Pacific Theatre
Leave of Absence by Lucia Frangione

Dates and Venue 25 January – 16 February 2013, at 8pm (Sat matinées at 2pm) | Pacific Theatre

Director Morris Ertman Musical Composition Jim Hodgkinson Set Design Drew Facey Costume Design Sydney Cavanaugh Lighting Design Lauchlin Johnston Sound Design Jeff Tymoschuk Stage Manager Jethelo Cabilete

Reviewer Erin Jane

“I have been absent.” These are some of the final words of Father Ryan in Lucia Frangione’s latest play, Leave of Absence, and they represent Frangione’s own sense of our society’s neglect in taking care of our youth, a theme she executes brilliantly in this production.

It’s very satisfying to see the world premiere of a play, as you are given a chance to evaluate a performance unburdened from previous opinion. Though Frangione is no ‘newbie’ to the theatre scene (having 25 plays under her belt), Leave of Absence admittedly took some time to digest, as it features pretty difficult subject matter.

The play is centred round a 14-year-old teenage girl at Catholic school who has heard the voice of God, a priest who has not, and the young girl’s vivacious single mother. Martha, a well-meaning teacher and Leap, played expertly by Craig Erickson, round out the 5-actor cast. Karyn Guenther is featured in this production as Blake, a young girl who is bullied at school because of rumours that she is gay, as well as her awkward spiritual maturity. She does not fit in, and the wide-eyed Guenther successfully entices and traumatizes the audience with her vulnerability in this role.

Blake confides and speaks candidly with Father Ryan, played by Tom McBeath as a sort of flat, calm, holy man in the first act, whom we witness changing throughout the play. The sexually-charged and intensely spiritual conversations Blake lays on the priest are unlikely and uncomfortable, and McBeath plays the part with many exhales and hand wringing. I couldn’t help but notice his initial flat, innocuous calmness was indeed reminiscent of many of the priests I’d experienced going to Catholic Church.

Frangione herself plays Blake’s mother Greta, gregarious and unabashedly emotional. She does her best to protect her daughter, but ultimately represents a distracted, lacking figure in Blake’s life and eventual destruction. In the midst of Blake’s hardship at school, Greta reveals that Blake’s father is Leap, a hard-knock, masculine, and hygienic Russian who has recently lost his wife. Oh, and Greta is in love with Father Ryan à la Thorn Birds, a nice dramatic meatball on top of it all.

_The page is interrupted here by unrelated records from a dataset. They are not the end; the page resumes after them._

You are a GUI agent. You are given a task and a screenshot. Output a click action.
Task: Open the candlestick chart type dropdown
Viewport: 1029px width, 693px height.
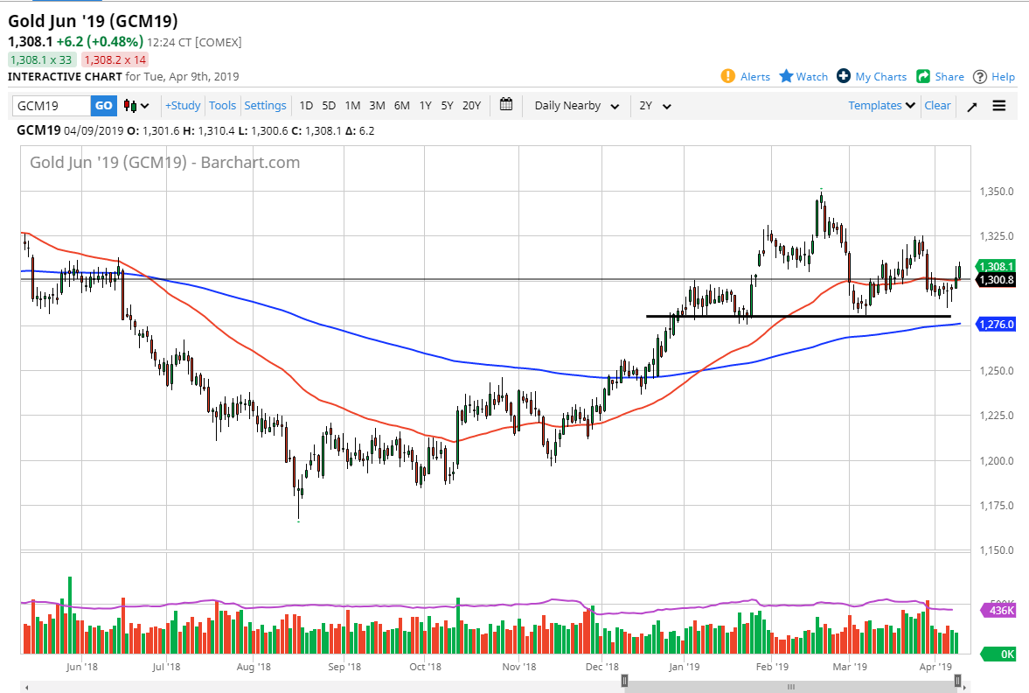[x=136, y=106]

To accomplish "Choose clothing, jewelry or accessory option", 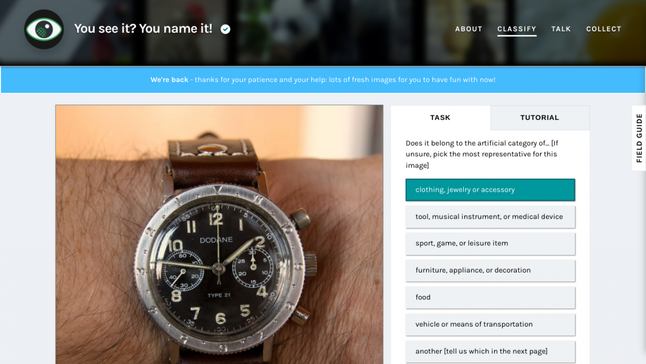I will pyautogui.click(x=490, y=190).
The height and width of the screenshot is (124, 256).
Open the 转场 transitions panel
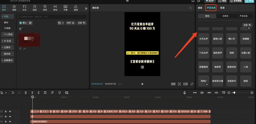(55, 8)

But the drama is secondary, even tertiary to the action on stage. Erickson exudes personality on stage as Leap, and Guenther steals most scenes she appears in. The actors and their intensely thematic subject matter really made this show what it is. Unfortunately, it was clear at first that this performance had some growing pains in the first 30 minutes or so, but eventually hit its stride, the actors ironing out most particulars and idiosyncrasies in the script. And Frangione’s overlapping script can be distracting and confusing at times.

Pacific Theatre is the ideal setting for this controversial play and its hard-to-chew subject matter, as it has tackled countless tough themes in the past. Apparently many theatres were wary about producing the play for this reason, prompting Frangione to state that “if theatres don’t address this issue we leave it to the politicians, the pundits, and the propagandists.”

Though uncomfortable, I approve of this play’s intentions in tackling these issues. Pacific Theatre’s Artistic Director Ron Reed recalled words from Frangione’s previous play, Espresso – “the espresso – she’s life. Quick, black, bitter in the mouth. Don’t expect sweet. Don’t add milk to take away the strong.” These are wise words to consider if you are planning a night out to enjoy this performance! Yet, Frangione is using this play to ask us why and where we have been absent, and how our youth are slipping through our hands. These are valid questions, and very worthy of our consideration.